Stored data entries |
——
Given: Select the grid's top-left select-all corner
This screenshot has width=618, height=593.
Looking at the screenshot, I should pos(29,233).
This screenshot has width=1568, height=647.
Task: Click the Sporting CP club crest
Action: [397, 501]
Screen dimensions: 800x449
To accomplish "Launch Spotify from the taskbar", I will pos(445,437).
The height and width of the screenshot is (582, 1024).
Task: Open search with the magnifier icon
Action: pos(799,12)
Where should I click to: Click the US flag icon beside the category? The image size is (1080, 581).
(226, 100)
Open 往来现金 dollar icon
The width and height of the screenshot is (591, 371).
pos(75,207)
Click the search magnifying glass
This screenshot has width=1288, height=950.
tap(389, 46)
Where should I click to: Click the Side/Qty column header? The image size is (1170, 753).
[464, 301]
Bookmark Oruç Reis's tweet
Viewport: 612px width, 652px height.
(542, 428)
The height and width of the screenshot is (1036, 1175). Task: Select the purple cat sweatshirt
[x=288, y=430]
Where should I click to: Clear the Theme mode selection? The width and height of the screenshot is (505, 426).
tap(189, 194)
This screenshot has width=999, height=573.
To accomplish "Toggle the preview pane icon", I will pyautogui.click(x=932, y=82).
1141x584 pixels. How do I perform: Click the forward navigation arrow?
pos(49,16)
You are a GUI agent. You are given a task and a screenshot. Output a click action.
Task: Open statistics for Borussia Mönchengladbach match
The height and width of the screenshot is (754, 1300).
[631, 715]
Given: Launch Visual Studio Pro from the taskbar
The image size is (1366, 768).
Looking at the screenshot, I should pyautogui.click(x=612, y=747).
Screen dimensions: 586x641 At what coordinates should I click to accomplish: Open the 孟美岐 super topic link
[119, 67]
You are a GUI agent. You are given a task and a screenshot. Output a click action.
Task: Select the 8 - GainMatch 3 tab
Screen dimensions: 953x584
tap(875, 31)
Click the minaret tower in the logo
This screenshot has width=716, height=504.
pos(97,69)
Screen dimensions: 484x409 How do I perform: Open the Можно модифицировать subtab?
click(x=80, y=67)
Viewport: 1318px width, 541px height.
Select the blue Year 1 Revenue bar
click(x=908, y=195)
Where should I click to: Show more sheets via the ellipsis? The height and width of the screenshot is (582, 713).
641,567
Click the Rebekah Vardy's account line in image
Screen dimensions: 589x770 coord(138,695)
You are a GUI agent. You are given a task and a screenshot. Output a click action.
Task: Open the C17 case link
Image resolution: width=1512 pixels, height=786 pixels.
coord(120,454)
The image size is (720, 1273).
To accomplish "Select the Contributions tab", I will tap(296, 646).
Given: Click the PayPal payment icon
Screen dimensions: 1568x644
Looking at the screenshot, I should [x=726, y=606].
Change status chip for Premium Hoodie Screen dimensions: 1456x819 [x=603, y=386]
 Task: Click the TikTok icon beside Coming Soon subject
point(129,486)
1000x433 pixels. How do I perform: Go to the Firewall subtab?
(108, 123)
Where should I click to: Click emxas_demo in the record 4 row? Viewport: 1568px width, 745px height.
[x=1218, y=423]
——
ABOUT THIS EXERCISE | Write out each record exactly, without addition or omission.

OUTPUT FOR THIS TASK |
Given: Select the grid's top-left select-all corner
This screenshot has width=618, height=593.
Looking at the screenshot, I should pos(29,233).
This screenshot has width=1568, height=647.
Task: Click the Sporting CP club crest
Action: [397, 501]
Screen dimensions: 800x449
To accomplish "Launch Spotify from the taskbar", I will pos(445,437).
The height and width of the screenshot is (582, 1024).
Task: Open search with the magnifier icon
Action: pos(799,12)
Where should I click to: Click the US flag icon beside the category? The image size is (1080, 581).
(226, 100)
Open 往来现金 dollar icon
The width and height of the screenshot is (591, 371).
pos(75,207)
Click the search magnifying glass
This screenshot has width=1288, height=950.
tap(389, 46)
Where should I click to: Click the Side/Qty column header? The image size is (1170, 753).
[464, 301]
Bookmark Oruç Reis's tweet
Viewport: 612px width, 652px height.
(542, 428)
The height and width of the screenshot is (1036, 1175). Task: Select the purple cat sweatshirt
[x=288, y=430]
Where should I click to: Clear the Theme mode selection? The width and height of the screenshot is (505, 426).
tap(189, 194)
This screenshot has width=999, height=573.
To accomplish "Toggle the preview pane icon", I will pyautogui.click(x=932, y=82).
1141x584 pixels. How do I perform: Click the forward navigation arrow?
pos(49,16)
You are a GUI agent. You are given a task and a screenshot. Output a click action.
Task: Open statistics for Borussia Mönchengladbach match
The height and width of the screenshot is (754, 1300).
[631, 715]
Given: Launch Visual Studio Pro from the taskbar
The image size is (1366, 768).
Looking at the screenshot, I should pyautogui.click(x=612, y=747).
Screen dimensions: 586x641 At what coordinates should I click to accomplish: Open the 孟美岐 super topic link
[119, 67]
You are a GUI agent. You are given a task and a screenshot. Output a click action.
Task: Select the 8 - GainMatch 3 tab
Screen dimensions: 953x584
tap(875, 31)
Click the minaret tower in the logo
This screenshot has width=716, height=504.
pos(97,69)
Screen dimensions: 484x409 How do I perform: Open the Можно модифицировать subtab?
click(x=80, y=67)
Viewport: 1318px width, 541px height.
Select the blue Year 1 Revenue bar
click(x=908, y=195)
Where should I click to: Show more sheets via the ellipsis? The height and width of the screenshot is (582, 713).
641,567
Click the Rebekah Vardy's account line in image
Screen dimensions: 589x770 coord(138,695)
You are a GUI agent. You are given a task and a screenshot. Output a click action.
Task: Open the C17 case link
Image resolution: width=1512 pixels, height=786 pixels.
coord(120,454)
The image size is (720, 1273).
To accomplish "Select the Contributions tab", I will tap(296, 646).
Given: Click the PayPal payment icon
Screen dimensions: 1568x644
Looking at the screenshot, I should [x=726, y=606].
Change status chip for Premium Hoodie Screen dimensions: 1456x819 [x=603, y=386]
 Task: Click the TikTok icon beside Coming Soon subject
point(129,486)
1000x433 pixels. How do I perform: Go to the Firewall subtab?
(108, 123)
Where should I click to: Click emxas_demo in the record 4 row? Viewport: 1568px width, 745px height.
[x=1218, y=423]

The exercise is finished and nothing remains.